Classic imposter syndrome, amirite? Not to mention an internalisation of the neoliberal logic of valuing oneself through the lens of arbitrary and ulitimately unquantifiable metrics of productivity. I managed to deal with it, in the end, by sitting down and cranking out an outline for the next piece of long-overdue writing that’s in the pipeline… as I just remarked to C, you’ve gotta get back on the horse after it’s thrown you, right? I worry that by doing so I’m effectively doubling down on the neoliberalisation-of-the-self thing… but given the enduring inescapability of that ideological context, I guess there’s not much to be done about it. More immediately, however, it’s good to know that there’s a way of dealing with the self-doubt that still accompanies any significant act of creation on my part—which I knew already, in a way, but which I somehow still forget every time.

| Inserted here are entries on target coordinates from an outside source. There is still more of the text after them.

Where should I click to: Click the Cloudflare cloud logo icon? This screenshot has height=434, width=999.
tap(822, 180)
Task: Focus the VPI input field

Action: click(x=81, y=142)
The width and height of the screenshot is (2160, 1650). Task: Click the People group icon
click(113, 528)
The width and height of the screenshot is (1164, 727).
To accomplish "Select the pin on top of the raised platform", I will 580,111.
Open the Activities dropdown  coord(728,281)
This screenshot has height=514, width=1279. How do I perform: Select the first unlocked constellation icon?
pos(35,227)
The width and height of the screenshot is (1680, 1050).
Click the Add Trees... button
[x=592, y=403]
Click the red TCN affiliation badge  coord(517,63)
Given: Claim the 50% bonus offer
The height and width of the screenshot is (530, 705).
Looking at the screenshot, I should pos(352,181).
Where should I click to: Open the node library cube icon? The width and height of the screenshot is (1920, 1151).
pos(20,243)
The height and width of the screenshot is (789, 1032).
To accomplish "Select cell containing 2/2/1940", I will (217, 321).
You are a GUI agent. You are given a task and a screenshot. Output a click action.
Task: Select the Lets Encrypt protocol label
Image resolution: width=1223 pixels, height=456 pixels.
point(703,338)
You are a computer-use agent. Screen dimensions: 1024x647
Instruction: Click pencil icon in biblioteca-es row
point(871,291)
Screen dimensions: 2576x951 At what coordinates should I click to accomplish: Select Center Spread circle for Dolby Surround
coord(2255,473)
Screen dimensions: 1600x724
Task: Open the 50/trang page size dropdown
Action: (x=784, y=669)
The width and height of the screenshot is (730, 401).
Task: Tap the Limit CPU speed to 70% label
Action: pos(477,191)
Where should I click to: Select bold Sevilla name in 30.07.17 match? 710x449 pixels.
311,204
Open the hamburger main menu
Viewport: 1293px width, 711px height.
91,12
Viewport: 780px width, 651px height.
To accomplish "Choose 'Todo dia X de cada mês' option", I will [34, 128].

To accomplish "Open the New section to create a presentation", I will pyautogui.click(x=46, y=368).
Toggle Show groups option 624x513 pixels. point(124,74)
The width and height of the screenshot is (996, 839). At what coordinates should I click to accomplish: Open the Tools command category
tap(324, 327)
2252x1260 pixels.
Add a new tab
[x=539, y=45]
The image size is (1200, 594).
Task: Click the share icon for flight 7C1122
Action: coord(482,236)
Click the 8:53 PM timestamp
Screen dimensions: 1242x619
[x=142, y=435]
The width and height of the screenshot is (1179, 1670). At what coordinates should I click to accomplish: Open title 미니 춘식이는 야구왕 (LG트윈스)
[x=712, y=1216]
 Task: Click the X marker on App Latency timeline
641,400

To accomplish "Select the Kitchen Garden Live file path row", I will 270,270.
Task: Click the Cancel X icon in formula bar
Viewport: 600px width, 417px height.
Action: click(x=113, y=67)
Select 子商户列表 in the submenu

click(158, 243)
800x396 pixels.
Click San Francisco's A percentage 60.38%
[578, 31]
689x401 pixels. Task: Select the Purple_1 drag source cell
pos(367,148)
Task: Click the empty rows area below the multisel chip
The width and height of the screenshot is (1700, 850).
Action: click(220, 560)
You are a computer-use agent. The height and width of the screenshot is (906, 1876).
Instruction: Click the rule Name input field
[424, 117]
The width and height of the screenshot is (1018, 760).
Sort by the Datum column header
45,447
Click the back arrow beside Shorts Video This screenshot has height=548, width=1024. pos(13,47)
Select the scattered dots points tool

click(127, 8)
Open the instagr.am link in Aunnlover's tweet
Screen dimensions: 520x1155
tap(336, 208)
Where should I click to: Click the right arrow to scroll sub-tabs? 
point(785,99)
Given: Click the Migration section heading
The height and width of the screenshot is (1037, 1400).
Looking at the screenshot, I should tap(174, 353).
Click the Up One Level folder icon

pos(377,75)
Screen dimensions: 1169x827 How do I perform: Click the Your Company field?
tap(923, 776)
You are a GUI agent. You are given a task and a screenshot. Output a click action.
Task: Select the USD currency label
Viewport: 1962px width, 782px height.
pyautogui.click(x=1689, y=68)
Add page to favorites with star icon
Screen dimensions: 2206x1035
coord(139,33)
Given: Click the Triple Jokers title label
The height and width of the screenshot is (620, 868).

The point of the work is the work.

contra Maslow

I really should have guessed, but I never did know that Ol’ Man Maslow was a management consultant. Sam Haselby at Aeon:

Why was corporate America drawn to [Maslow’s] hierarchy of needs? They liked it because it offered both a grand narrative and master explanation for human psychology in a changing society and a practical guide to managing people. It is precisely in the tension between these two visions of the hierarchy of needs – the reductive diagram and the rich social theory – that the hierarchy of needs acquires its power and its politics.

[…]

It is certainly not coincidental that a motivational theory dubbed the ‘hierarchy’ of needs was adopted in companies ruled by hierarchical organisational charts. The hierarchy of needs could all too easily map onto work hierarchies, with jobs at the top providing more scope for self-actualisation (while also commanding higher paychecks). Uneven distributions of work and workers surround the promise of self-actualised work; devalued work, which we don’t expect to bring satisfaction, and on the flipside, overvalued work, supposed to be all of life.

Haselby goes on to note that Maslow was not the origin of the notion of self-actualised labour, and points to Max Weber. But of course Weber got at least some elements of that notion from Marx… and I imagine someone better read in Marx than me could make a case that he in turn probably picked some of it up from Adam Smith and the other “bourgeois economists”. Which is not to rag on Marx, as such, so much as to point out (as many far smarter people than me have done before — IIRC, this is a major plank of Gorz’s Critique of Economic Reason, not that I’ve read the thing myself) that, perhaps inescapably, even the most critical understandings of capitalism end up accepting some of its fundamental assumptions.

This is, at a guess, because those assumptions long preceded capitalism’s emergence.… Weber put it down (at least in part) to the Protestant mind-set, after all, and Nietzsche was perhaps getting at a similar (though broader) point when he spoke of “slave morality”. So perhaps there’s a specifically Christian or even Abrahamic root to the notion of self-actualisation through work… though that’s perhaps a very blinkered and western thing to say, I dunno. Any thoughts out there?